■ Excerpt to read:

Start

Benchmarking serialization

in PHP2 years ago (edited)

Benchmarking serialization

I was discussing recently with a TYPO3 colleague about performance, specifically caching. Both he and I are working on systems that may involve hundreds or thousands of objects that need to be cached for later use. The objects themselves are fairly small, but there's a large number of them. The data format is only internal, so we don't need anything standardized or parsable by outside systems.

PHP actually has two options for this use case: serialize()/unserialize() and var_export()/require(). But which is better?

Quick, to the benchmark mobile! The results I found were not at all what I expected.

strange-planet-science.jpg
(Image courtesy of the ever-delightful Nathan Pyle of Strange Planet.)

(If you don't care about the details and just want the numbers, skip down to the "Results" section.)

The serializer(s)

PHP's serialize() and unserialize() functions have been around since time immemorial, although exactly how they work has varied. More specifically, there are three different ways that objects can hook into the serialization process to affect how they are represented.

End

■ Request 1: Do these statements agree with the serialization benchmarking post? Answer yes or no for each, quoting the deciding words. (a) The objects to be cached are large but few. (b) PHP offers two options for this use case. (c) The benchmark results matched what the writer expected.
■ Request 2: How would you say this sentence from the serialization benchmarking post in Spanish: "The data format is only internal, so we don't need anything standardized or parsable by outside systems."

Word and element pointing entries:

Start

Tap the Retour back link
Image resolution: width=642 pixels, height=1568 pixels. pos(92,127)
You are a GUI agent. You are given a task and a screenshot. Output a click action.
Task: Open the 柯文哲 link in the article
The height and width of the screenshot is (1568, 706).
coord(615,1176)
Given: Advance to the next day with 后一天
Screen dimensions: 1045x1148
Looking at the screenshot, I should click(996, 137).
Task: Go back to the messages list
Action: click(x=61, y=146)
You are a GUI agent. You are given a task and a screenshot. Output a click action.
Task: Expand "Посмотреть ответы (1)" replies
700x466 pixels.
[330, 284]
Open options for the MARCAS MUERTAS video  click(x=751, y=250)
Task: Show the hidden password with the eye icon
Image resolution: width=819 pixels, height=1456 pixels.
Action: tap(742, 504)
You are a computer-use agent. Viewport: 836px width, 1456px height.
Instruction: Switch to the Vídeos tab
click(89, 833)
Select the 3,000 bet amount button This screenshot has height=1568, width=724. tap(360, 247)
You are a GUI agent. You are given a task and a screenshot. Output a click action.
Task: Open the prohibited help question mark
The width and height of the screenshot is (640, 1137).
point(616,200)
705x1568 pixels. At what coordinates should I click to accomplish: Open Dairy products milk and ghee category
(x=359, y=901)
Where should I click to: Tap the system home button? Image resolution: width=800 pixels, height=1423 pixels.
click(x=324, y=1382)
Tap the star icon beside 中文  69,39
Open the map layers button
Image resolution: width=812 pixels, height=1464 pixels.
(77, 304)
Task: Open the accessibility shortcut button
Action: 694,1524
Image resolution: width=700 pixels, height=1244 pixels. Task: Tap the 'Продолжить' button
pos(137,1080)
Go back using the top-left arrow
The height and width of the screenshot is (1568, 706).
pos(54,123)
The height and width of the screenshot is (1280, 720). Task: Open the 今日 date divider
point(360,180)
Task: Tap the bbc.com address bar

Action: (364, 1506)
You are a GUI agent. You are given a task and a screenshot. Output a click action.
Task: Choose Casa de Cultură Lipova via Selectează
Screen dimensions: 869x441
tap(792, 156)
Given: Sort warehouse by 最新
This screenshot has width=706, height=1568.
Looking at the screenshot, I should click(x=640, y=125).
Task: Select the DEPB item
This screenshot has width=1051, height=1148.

End

■ Expected answer 1:
(a) No: "The objects themselves are fairly small, but there's a large number of them."
(b) Yes: "PHP actually has two options for this use case: serialize()/unserialize() and var_export()/require()."
(c) No: "The results I found were not at all what I expected."

■ Expected answer 2: El formato de datos es solo interno, así que no necesitamos nada estandarizado ni analizable por sistemas externos.